Apesar da polémica e de algum desalento pela união das duas freguesias da cidade, a verdade é que Aveiro não tem dimensão populacional, estrutural e geográfica para precisar de duas freguesias. Tal como também referiu o Bispo Emérito de Aveiro, D. António Marcelino, a própria Igreja deveria repensar o seu mapa administrativo das paróquias e equacionar a fusão de algumas delas, nomeadamente as da cidade. A cidade não deve perder o sentido mais puro de “bairro”, enquanto identidade social e cultural (ou histórica) das suas gentes. Mas não pode permitir que esse bairrismo se projecte em divisões, em “costas voltadas”, em ciúmes socias ou culturais.

Hoje, a cidade de Aveiro, em particular, tem de reflectir sobre o redimensionamento de muitas das suas instituições em diversos sectores e áreas. É o caso das duas corporações de bombeiros. Uma eventual fusão daria aos bombeiros (e à segurança dos cidadãos aveirenses) uma melhor estrutura, solidez, dimensão, escala e melhor rentabilidade de recursos, melhorando com isso o excelente e dignificante serviço (a maioria das vezes impagável) que prestam aos cidadãos e à comunidade.

Questionar a actual existência de duas corporações de bombeiros não é desprestigiar todos os que directa ou indirectamente a elas estão ligados, nem renegar a história e o papel que foram tendo ao longo da sua existência.
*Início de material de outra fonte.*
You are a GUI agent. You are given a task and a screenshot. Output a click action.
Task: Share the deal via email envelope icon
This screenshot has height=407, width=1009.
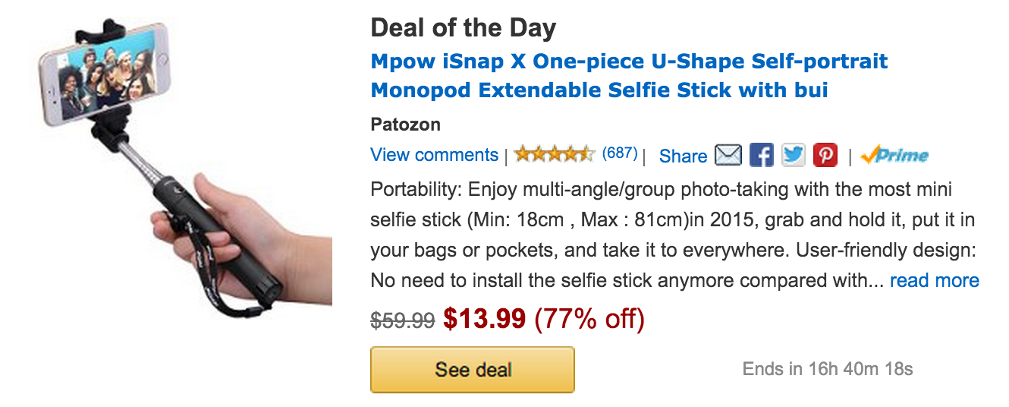[728, 156]
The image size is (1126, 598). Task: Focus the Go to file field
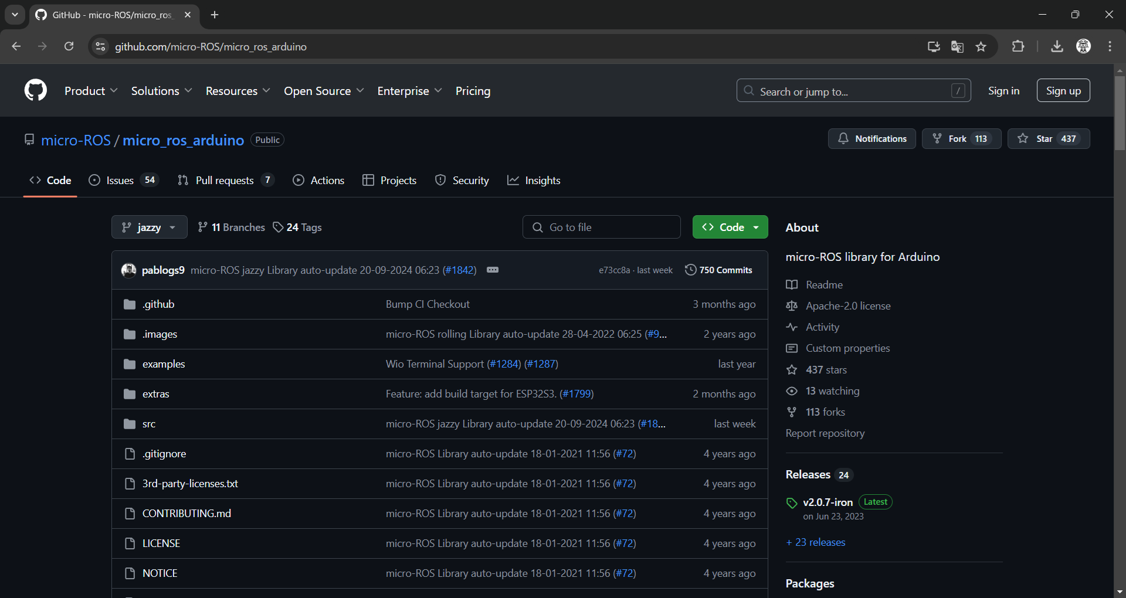[602, 227]
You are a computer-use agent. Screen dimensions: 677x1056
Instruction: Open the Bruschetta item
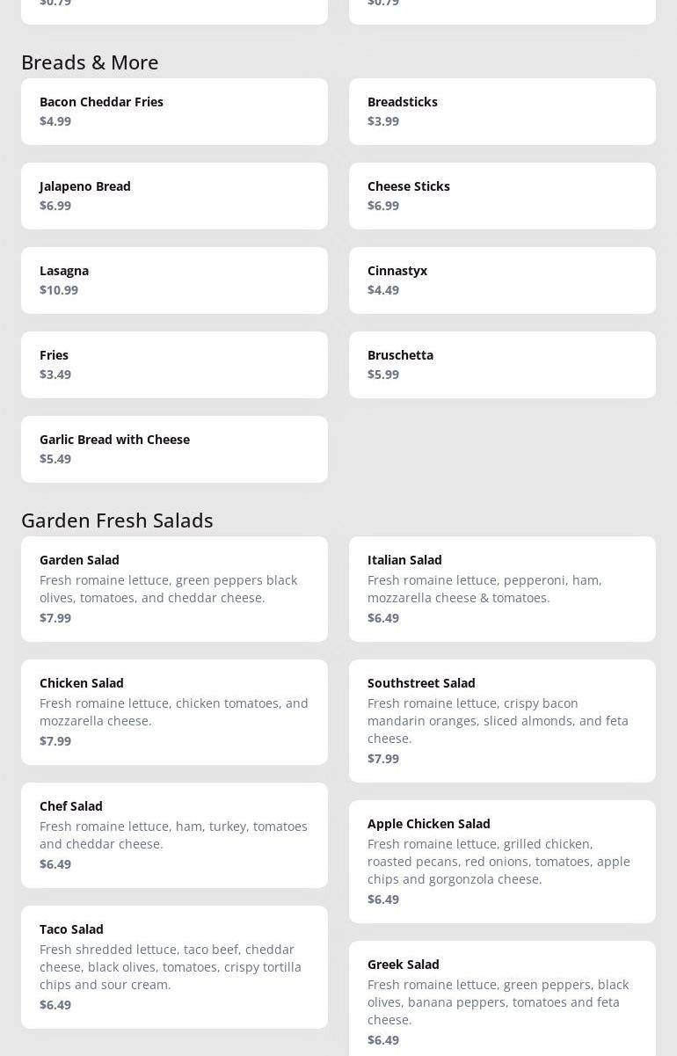click(x=502, y=365)
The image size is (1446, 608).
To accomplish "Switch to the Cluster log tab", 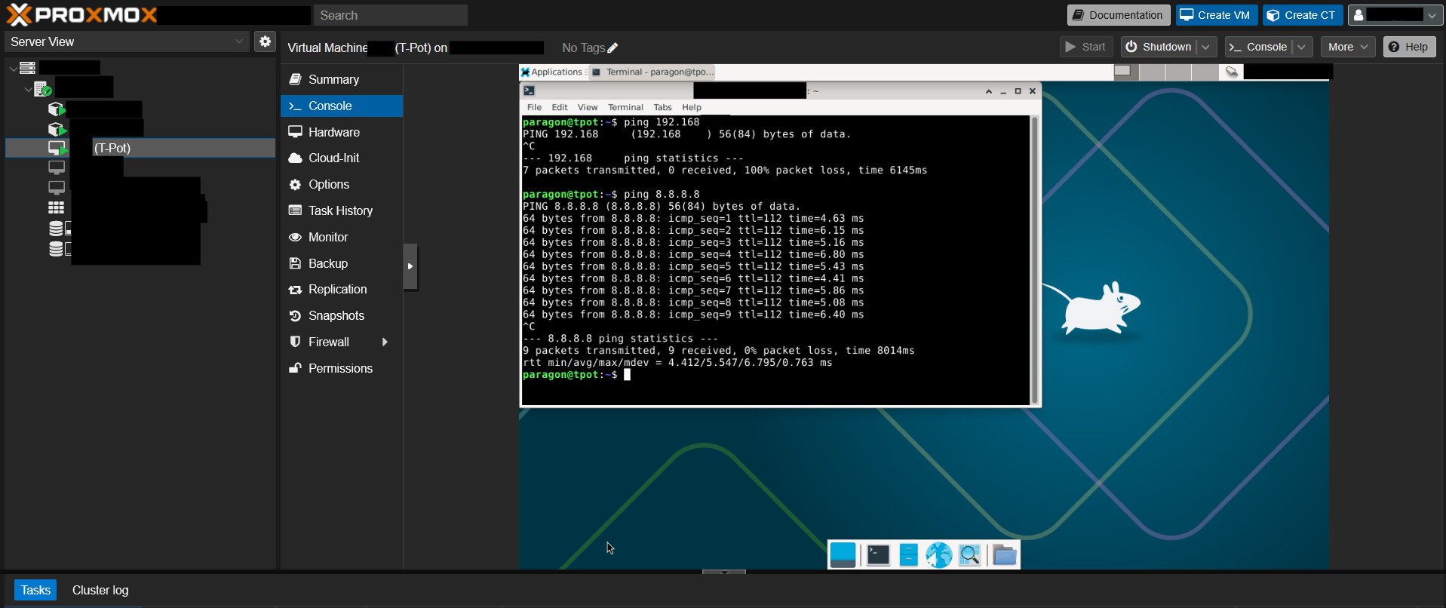I will [x=100, y=590].
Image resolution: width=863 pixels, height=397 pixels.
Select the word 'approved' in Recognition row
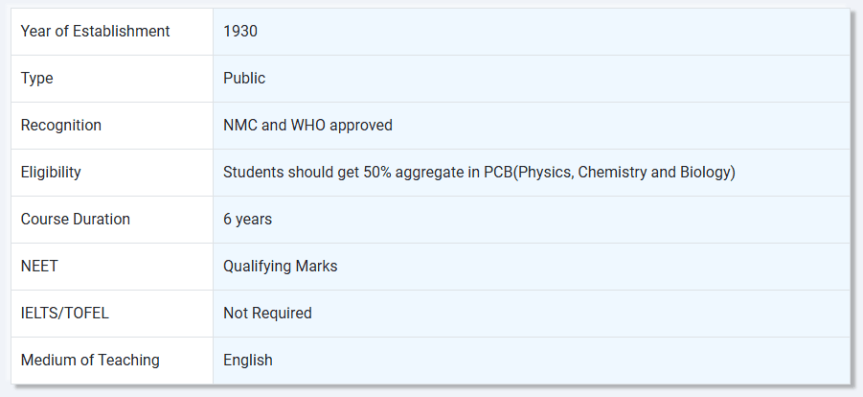click(x=363, y=126)
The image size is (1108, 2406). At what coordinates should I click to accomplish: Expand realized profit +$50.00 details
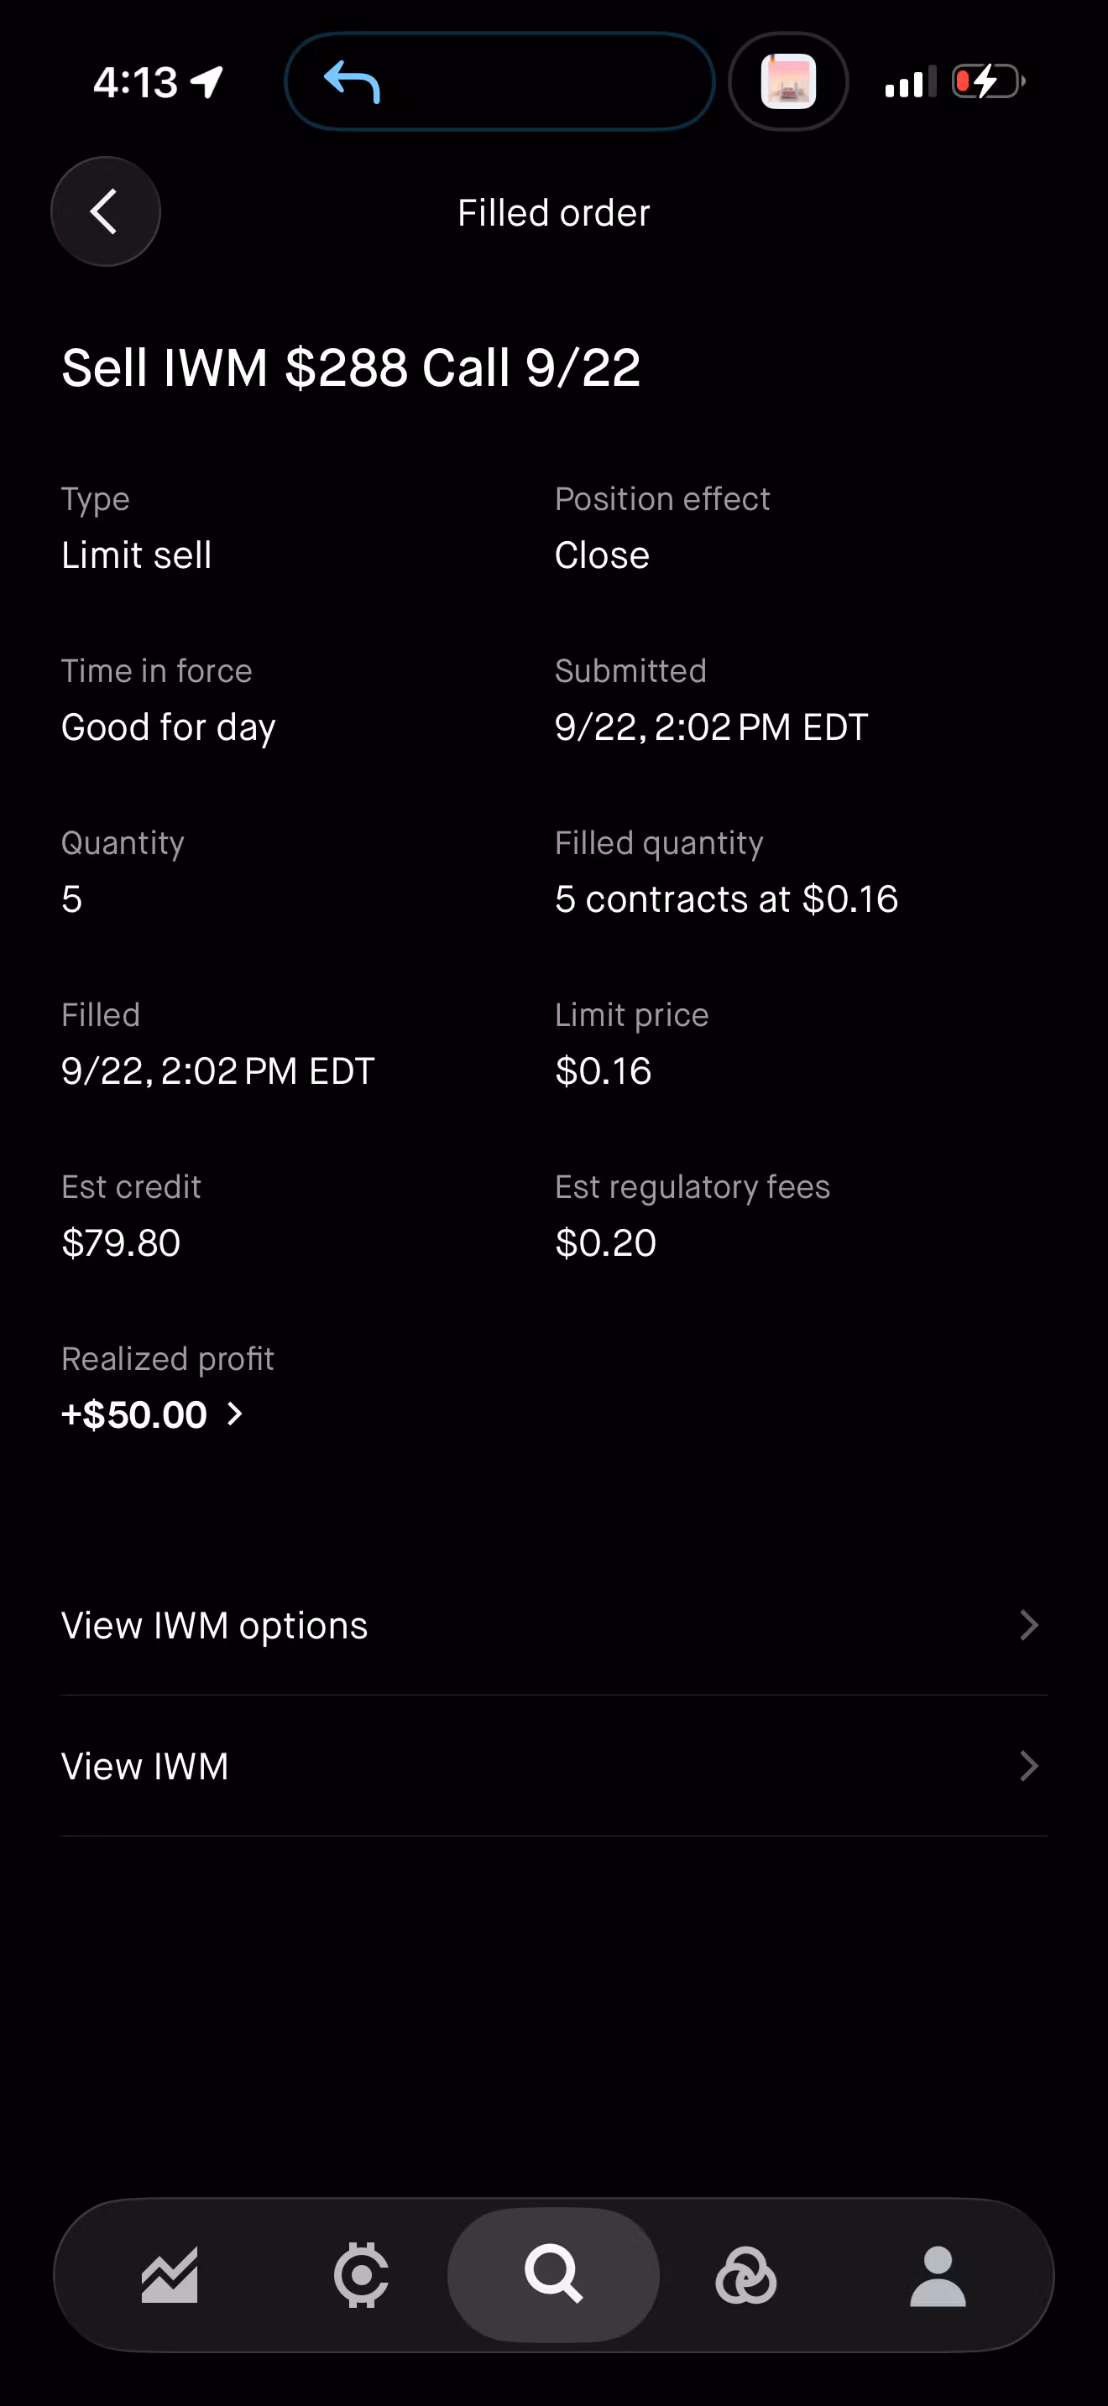pyautogui.click(x=152, y=1414)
É antes de mais, valorizar a sua importância, dignificando o seu valor social e humanitário, promovendo a sua sustentabilidade e a continuidade do seu serviço público inquestionável.

O contrário, face às novas realidades sociais e económicas que vivemos (e que muito dificilmente verão “melhores dias”, num futuro próximo), poderá ditar constrangimentos futuros que colocarão em causa a sobrevivência, não apenas dos Bombeiros Novos, mas, eventualmente, das duas instituições ou até dos apoios que a autarquia aveirense deva, por obrigação social, dispensar.

Se a Câmara Municipal de Aveiro encontrou forma (e bem) de financiar as duas corporações em 1,5 milhões de euros, imagine-se o que seria esse valor ao serviço de apenas uma corporação de bombeiros e o impacto que esse investimento teria na sua estruturação, sustentabilidade e serviço a prestar.

Como aveirense “Cagaréu e Ceboleiro”.